» DATA TO USE
** START **

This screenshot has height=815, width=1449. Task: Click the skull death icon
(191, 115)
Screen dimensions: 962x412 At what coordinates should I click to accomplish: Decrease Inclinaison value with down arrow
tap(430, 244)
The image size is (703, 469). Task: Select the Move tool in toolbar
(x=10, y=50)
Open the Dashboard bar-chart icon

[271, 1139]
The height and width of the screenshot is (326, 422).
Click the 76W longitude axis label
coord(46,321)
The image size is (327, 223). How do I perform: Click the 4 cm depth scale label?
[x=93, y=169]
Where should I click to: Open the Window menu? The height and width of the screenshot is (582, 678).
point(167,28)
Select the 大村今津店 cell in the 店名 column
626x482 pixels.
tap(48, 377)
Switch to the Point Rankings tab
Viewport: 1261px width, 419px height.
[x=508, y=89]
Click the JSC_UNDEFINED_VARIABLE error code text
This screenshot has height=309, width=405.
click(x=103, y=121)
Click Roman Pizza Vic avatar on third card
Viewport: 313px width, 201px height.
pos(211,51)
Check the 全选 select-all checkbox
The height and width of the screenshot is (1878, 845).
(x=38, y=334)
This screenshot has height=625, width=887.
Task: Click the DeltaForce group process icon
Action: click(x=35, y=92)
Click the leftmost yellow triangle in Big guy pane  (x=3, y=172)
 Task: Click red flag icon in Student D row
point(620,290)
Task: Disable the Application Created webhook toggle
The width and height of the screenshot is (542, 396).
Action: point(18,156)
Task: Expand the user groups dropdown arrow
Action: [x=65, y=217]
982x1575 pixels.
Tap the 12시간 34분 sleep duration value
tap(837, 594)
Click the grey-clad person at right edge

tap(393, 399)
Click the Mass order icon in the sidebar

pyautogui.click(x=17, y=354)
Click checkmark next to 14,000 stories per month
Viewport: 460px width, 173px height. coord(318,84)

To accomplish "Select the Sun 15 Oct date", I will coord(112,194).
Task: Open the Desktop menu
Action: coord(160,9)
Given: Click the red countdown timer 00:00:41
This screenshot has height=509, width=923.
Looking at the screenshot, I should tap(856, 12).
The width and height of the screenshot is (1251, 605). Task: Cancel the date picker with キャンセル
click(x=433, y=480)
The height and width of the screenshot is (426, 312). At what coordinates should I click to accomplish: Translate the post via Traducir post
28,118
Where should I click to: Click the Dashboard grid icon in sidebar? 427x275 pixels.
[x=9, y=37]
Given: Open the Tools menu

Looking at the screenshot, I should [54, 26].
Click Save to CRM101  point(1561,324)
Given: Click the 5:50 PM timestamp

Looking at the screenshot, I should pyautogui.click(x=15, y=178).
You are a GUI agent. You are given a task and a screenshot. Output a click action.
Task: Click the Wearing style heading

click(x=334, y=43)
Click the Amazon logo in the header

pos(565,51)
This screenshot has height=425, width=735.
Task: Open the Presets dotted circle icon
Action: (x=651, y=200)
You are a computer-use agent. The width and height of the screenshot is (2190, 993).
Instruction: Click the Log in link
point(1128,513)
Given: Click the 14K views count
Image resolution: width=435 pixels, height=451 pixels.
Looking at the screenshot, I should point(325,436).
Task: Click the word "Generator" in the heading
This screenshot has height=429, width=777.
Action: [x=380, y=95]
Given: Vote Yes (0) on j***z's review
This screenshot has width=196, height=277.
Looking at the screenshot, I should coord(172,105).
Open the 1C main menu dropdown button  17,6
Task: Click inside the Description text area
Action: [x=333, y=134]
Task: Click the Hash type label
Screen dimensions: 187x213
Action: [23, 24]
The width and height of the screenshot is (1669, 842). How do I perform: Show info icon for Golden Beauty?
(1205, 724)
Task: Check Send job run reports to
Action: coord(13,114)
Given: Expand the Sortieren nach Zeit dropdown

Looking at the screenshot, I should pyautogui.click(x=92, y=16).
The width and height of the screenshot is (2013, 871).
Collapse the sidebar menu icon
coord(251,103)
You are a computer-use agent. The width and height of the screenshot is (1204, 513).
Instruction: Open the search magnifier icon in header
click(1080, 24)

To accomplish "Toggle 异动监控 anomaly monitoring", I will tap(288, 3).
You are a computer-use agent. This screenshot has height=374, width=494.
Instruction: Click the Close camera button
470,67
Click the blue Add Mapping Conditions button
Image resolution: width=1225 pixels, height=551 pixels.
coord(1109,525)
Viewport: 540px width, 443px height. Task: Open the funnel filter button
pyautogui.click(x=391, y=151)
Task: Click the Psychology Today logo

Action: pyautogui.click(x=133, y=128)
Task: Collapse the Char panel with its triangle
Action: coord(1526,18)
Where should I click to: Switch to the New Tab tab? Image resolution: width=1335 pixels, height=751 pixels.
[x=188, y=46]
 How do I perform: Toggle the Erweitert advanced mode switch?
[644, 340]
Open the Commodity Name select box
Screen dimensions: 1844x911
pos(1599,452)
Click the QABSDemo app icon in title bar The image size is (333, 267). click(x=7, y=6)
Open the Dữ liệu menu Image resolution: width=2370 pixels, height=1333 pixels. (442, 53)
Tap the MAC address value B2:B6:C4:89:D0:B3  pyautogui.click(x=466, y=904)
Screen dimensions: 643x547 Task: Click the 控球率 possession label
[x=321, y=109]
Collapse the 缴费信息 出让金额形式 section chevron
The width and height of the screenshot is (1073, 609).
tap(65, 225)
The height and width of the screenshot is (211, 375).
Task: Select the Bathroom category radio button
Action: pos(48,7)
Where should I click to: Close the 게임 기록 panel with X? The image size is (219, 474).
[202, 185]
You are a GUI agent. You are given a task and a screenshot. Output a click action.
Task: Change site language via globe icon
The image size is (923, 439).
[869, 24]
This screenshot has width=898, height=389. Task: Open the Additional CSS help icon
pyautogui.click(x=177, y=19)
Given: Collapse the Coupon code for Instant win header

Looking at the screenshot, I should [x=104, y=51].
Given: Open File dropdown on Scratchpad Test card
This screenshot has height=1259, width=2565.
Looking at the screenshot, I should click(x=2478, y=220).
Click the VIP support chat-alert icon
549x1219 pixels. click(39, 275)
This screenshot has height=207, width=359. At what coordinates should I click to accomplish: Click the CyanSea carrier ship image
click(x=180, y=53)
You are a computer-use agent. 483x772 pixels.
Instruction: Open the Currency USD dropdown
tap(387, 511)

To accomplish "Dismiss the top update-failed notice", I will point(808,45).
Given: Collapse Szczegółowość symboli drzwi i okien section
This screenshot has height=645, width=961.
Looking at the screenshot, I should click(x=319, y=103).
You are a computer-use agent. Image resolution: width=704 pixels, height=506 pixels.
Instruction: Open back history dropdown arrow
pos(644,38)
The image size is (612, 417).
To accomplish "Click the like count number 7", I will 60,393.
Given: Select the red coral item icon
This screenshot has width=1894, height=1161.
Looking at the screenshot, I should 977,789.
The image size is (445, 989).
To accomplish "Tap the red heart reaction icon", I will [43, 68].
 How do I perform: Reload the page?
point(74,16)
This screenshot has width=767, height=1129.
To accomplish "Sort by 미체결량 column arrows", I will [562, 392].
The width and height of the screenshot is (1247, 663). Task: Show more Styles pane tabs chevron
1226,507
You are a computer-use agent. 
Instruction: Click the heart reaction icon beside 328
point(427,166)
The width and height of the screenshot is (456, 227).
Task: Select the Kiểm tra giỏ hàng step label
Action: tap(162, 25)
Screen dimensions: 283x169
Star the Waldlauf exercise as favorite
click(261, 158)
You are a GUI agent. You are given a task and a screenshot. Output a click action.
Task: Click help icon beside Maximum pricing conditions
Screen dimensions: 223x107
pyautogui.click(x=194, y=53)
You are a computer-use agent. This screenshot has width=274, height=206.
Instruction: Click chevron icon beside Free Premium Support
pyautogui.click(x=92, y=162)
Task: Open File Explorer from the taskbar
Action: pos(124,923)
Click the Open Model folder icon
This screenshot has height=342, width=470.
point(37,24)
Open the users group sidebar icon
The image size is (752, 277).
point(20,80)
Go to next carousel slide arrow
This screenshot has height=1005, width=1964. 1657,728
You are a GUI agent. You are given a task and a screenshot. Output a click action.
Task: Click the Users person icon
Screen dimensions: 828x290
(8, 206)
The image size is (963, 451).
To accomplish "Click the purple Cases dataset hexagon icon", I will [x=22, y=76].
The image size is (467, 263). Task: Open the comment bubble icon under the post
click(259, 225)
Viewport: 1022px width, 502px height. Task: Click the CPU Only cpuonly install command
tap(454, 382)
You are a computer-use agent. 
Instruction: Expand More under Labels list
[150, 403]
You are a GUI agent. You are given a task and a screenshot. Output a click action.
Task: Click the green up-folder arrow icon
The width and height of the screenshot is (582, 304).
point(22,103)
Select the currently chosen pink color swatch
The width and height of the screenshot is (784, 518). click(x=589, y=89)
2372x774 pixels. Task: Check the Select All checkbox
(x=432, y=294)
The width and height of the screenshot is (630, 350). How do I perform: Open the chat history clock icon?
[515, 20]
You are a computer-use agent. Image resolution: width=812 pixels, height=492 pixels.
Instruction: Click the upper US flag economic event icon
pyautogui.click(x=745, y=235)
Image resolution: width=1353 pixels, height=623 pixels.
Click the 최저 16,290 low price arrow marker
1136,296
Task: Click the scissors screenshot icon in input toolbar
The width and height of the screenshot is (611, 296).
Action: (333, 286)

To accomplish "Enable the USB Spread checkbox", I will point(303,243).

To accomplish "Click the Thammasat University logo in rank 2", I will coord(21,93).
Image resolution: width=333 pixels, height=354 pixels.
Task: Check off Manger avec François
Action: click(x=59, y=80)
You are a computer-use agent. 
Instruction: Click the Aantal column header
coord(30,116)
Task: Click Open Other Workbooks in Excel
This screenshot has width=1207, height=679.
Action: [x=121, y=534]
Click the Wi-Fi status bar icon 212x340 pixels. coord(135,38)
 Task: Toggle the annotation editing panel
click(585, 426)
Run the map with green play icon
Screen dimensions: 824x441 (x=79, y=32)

** END **

» EXERCISE
Please rewrite the listing from the line with "has height=374, width=494." to the line with "Open the Dữ", changing "Image resolution" to "Screen resolution" and leaving everything else unchanged.

» TASK RESPONSE
You are a computer-use agent. This screenshot has height=374, width=494.
Instruction: Click the Close camera button
470,67
Click the blue Add Mapping Conditions button
Screen resolution: width=1225 pixels, height=551 pixels.
coord(1109,525)
Viewport: 540px width, 443px height. Task: Open the funnel filter button
pyautogui.click(x=391, y=151)
Task: Click the Psychology Today logo

Action: pyautogui.click(x=133, y=128)
Task: Collapse the Char panel with its triangle
Action: coord(1526,18)
Where should I click to: Switch to the New Tab tab? Screen resolution: width=1335 pixels, height=751 pixels.
[x=188, y=46]
 How do I perform: Toggle the Erweitert advanced mode switch?
[644, 340]
Open the Commodity Name select box
Screen dimensions: 1844x911
pos(1599,452)
Click the QABSDemo app icon in title bar The image size is (333, 267). click(x=7, y=6)
Open the Dữ liệu menu Screen resolution: width=2370 pixels, height=1333 pixels. (442, 53)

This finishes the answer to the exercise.